光が散乱し、煌めきがほとばしる饗宴──“喜び”の探求を試みようとした今季のパコ ラバンヌは、艶やかなファブリックが織りなす優美なシルエットを基調に、きらびやかな装飾をふんだんに散りばめる。
ぬらりと光沢を放つドレスは、身体に張り付くようにしなやかであり、ほどよくボリュームを持たせたスリーブが艶やかなドレープをかたち作る。多彩なジェムを織り交ぜたメタリックな装飾も、袖や裾などにあしらわれ、テキスタイルにのせたスネーク柄と交わりつつラグジュアリーな気分を高めている。
眩いばかりに煌めきを放つ装飾は単にドレスなどを飾るのみならず、それ自体アクセサリーである以上に、いわばウェアすらを構築している。パールやストーンをふんだんに散りばめ、多彩な形と流麗な曲線を描くメタルパーツを執拗なまでに組み合わせたトップス風の装飾は、ほとんど退廃的なまでな高貴さを漂わせる。
身体のシルエットは力強く肯定されているようだ。艶やかなシルエットを描くドレスはもちろんのこと、ベルベットのカーディガンは、タイトなサイズ感で仕上げられた。フロントに緻密に並んだボタンはいぶし銀のように鈍い光沢を放つとともに、控えめなギャザーを寄せ、その表情はエレガントだ。首元や袖先から覗くブラウスのフリルも、クラシカルなムードを引き立てている。
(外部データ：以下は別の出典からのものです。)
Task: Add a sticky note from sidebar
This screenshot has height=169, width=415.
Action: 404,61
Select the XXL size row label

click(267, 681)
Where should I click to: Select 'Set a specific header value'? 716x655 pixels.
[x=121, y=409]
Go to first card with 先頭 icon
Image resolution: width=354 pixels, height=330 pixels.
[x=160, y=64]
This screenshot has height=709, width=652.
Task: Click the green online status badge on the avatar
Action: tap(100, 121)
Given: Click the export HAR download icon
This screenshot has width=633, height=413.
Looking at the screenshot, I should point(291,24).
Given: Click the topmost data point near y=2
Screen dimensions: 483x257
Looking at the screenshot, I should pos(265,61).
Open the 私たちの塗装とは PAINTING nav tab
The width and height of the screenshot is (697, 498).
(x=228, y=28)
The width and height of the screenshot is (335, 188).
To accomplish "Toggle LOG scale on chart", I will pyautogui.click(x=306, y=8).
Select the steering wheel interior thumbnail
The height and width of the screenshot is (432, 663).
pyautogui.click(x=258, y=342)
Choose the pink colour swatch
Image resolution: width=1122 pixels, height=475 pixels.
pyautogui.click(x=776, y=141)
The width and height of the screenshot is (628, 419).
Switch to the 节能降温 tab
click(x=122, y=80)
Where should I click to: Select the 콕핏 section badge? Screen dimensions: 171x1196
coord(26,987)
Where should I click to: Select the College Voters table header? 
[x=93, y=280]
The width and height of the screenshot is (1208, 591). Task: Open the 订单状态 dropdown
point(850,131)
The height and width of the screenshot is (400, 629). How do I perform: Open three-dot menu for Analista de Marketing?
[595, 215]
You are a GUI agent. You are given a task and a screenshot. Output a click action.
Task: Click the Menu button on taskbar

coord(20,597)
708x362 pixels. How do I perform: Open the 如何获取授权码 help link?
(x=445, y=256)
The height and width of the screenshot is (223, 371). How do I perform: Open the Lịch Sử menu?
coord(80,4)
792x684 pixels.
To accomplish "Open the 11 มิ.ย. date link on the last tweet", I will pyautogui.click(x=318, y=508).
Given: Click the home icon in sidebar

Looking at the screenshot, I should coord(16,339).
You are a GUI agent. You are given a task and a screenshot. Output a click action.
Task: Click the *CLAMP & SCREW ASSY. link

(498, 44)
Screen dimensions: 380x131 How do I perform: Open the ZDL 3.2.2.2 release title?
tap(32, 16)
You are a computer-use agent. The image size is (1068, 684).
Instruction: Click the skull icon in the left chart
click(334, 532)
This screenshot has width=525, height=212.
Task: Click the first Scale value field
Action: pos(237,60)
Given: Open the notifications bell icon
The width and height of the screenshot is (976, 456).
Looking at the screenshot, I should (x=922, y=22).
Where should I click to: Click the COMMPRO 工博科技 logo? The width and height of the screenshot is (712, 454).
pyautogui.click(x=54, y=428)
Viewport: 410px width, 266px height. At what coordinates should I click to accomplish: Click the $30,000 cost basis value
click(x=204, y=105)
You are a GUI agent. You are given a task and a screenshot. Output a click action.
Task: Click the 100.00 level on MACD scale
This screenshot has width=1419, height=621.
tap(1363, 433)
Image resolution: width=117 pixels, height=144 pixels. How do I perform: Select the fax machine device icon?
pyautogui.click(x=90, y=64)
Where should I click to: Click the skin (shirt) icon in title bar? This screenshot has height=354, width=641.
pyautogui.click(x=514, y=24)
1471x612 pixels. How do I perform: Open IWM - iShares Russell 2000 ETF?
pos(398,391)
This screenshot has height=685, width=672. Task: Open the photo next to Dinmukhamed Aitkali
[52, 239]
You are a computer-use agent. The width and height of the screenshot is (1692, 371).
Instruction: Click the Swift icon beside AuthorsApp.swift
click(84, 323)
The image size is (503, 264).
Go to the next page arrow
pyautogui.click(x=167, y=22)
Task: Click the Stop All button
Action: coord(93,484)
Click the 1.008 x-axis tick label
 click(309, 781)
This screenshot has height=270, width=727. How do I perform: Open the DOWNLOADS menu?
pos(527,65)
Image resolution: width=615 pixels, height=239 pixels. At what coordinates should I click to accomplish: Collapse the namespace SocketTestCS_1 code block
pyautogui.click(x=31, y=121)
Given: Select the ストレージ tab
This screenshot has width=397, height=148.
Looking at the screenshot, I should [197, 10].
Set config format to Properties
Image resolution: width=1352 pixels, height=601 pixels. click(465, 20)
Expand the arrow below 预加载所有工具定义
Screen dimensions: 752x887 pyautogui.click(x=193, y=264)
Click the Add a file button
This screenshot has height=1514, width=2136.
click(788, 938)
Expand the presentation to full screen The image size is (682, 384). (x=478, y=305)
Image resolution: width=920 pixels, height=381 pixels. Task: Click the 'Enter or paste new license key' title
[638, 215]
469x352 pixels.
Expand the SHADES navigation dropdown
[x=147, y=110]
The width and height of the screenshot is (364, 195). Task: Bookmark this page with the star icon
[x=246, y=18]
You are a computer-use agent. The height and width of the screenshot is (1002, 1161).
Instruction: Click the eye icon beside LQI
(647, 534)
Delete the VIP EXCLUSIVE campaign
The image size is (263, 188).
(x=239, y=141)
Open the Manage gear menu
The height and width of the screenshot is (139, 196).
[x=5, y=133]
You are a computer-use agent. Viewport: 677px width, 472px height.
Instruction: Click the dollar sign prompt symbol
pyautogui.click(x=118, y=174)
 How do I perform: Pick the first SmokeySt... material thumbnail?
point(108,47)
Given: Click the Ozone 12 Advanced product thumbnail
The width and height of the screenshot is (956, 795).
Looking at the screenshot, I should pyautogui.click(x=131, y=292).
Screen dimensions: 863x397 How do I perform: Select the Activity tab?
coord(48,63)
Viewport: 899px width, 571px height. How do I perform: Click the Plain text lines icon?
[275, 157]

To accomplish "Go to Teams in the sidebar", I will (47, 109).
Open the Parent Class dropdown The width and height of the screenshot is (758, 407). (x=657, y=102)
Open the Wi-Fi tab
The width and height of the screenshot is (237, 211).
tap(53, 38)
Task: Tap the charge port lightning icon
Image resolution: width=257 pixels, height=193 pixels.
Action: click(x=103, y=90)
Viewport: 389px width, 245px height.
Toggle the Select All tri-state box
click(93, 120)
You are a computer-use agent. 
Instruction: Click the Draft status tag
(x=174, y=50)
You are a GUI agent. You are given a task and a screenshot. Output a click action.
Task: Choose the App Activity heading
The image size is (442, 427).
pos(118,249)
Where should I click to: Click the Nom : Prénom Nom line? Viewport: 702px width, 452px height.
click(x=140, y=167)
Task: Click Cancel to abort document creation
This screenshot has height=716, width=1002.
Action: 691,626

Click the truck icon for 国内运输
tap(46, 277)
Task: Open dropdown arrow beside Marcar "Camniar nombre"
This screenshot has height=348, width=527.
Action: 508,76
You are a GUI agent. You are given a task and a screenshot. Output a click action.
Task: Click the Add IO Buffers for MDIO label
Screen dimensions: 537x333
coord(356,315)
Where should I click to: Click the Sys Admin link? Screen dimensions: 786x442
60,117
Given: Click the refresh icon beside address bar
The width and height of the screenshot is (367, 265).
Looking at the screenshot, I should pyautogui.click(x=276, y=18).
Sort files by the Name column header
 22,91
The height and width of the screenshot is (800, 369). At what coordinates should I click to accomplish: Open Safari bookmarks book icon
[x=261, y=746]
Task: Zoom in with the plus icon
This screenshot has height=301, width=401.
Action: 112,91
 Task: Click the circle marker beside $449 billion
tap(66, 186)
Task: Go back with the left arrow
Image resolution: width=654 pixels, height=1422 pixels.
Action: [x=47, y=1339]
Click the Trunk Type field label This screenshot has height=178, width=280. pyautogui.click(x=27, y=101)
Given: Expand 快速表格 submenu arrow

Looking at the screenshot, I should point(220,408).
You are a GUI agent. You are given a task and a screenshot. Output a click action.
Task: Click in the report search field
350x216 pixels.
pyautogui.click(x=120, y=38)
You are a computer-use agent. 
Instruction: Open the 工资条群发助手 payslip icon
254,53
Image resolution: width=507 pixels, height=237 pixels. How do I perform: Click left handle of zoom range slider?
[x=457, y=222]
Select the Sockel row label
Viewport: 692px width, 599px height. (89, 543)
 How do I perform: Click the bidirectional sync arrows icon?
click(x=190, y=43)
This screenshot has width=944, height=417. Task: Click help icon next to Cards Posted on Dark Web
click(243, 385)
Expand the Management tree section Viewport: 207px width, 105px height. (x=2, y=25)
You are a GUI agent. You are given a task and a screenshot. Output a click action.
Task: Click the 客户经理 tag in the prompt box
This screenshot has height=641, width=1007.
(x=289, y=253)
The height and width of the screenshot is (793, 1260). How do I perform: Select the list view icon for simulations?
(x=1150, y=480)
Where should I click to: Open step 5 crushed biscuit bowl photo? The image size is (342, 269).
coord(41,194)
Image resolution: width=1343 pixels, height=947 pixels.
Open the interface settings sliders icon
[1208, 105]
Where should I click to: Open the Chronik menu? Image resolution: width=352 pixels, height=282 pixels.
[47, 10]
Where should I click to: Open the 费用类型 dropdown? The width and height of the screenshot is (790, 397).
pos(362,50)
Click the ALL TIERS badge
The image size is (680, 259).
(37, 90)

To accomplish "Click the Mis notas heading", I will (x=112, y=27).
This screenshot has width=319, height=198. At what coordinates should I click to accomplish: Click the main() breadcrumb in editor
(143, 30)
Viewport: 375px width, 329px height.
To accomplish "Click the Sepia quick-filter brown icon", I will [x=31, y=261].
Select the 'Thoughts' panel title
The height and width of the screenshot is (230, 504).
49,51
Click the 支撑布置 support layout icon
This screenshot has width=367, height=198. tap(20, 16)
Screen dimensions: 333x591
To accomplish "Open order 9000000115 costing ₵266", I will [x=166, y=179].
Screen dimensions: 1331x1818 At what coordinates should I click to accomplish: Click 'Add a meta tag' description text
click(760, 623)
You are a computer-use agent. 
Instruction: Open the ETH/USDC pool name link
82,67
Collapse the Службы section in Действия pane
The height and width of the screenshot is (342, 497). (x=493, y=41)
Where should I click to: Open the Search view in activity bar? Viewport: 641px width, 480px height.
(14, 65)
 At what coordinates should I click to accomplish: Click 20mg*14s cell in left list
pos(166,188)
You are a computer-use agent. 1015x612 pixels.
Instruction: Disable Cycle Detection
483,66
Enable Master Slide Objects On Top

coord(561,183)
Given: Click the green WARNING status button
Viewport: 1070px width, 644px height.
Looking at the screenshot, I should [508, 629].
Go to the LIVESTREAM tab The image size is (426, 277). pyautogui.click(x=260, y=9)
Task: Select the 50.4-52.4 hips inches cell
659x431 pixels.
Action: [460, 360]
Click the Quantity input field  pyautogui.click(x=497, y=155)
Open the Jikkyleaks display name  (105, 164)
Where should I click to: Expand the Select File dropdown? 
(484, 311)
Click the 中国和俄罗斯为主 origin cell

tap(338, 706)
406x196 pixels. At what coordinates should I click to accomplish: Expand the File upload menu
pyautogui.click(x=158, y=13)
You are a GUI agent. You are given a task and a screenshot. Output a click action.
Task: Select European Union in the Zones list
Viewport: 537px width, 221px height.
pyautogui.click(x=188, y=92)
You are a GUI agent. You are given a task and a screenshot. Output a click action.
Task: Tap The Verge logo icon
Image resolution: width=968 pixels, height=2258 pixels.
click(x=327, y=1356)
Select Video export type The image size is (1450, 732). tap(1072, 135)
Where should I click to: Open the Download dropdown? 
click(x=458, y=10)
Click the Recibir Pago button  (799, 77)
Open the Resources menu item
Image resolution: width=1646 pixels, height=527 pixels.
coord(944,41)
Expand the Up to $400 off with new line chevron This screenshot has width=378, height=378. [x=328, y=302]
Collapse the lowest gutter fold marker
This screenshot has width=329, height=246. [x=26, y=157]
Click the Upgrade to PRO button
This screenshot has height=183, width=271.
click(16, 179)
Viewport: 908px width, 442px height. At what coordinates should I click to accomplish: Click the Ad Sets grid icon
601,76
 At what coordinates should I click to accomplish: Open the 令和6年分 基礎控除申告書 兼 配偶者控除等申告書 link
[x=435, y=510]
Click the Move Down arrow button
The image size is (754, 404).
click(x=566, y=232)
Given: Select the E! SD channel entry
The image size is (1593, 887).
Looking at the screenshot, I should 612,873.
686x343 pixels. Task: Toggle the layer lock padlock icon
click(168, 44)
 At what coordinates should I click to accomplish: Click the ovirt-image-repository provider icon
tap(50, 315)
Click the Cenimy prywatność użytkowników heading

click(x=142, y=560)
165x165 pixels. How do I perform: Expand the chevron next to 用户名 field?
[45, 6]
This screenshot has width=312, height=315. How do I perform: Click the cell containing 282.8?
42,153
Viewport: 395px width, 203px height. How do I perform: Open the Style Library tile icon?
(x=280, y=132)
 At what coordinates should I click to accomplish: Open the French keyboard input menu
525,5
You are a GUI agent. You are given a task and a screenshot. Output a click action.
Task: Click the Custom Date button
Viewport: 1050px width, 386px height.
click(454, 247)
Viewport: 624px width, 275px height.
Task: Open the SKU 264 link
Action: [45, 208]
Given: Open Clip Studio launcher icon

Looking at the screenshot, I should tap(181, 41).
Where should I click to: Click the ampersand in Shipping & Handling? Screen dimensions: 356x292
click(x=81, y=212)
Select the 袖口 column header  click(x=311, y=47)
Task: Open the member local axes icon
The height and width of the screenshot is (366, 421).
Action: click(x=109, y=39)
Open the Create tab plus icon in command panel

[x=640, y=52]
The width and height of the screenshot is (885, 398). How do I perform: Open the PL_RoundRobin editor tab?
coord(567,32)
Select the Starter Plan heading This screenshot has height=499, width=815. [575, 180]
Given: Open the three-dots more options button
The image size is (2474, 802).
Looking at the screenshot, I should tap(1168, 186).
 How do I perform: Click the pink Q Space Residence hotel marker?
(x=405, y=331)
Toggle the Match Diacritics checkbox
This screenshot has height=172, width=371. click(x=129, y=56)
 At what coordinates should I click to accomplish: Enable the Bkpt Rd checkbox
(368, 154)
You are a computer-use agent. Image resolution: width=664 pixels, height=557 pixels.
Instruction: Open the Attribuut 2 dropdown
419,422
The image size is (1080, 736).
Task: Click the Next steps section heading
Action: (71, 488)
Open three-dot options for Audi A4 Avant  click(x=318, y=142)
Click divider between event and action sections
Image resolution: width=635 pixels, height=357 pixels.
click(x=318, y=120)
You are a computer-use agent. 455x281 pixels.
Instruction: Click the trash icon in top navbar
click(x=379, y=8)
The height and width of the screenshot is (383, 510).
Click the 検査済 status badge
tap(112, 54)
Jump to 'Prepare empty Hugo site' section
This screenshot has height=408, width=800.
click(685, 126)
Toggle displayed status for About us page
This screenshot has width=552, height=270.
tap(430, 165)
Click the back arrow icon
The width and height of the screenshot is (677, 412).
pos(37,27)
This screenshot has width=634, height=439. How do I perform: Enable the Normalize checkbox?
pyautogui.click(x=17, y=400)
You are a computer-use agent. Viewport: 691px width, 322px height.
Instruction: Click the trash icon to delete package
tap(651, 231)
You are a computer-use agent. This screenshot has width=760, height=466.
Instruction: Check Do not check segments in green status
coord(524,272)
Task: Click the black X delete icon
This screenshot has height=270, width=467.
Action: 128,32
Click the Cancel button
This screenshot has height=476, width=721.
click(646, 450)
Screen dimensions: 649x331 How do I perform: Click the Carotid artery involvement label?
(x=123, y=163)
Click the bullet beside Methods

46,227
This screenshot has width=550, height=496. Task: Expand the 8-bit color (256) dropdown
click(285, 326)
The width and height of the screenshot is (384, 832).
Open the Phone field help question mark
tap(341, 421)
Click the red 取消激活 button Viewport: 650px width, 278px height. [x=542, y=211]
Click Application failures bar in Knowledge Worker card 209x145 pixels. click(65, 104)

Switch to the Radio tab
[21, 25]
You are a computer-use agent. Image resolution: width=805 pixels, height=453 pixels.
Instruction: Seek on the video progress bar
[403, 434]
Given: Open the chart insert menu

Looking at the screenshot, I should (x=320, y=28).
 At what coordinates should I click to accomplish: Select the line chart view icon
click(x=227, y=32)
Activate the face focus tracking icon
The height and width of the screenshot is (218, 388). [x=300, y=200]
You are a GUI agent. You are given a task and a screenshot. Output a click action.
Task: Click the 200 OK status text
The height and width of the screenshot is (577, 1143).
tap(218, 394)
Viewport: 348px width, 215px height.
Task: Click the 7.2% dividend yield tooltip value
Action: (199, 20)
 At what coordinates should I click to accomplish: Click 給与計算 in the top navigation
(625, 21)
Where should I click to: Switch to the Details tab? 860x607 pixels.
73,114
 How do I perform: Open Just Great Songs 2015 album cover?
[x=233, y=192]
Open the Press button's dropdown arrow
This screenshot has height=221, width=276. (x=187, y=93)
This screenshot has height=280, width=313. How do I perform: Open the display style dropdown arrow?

波打つようなフリルや刺繍をあしらったブラウスやワンピースにも見るように、テイストは甘く優雅で、クラシカル。他方で、ツイードやチェック柄のミディコートは、ボックスシルエットで重厚な雰囲気を漂わせつつも、大胆なフェイクファーでラグジュアリーなアクセントと色彩を加えた。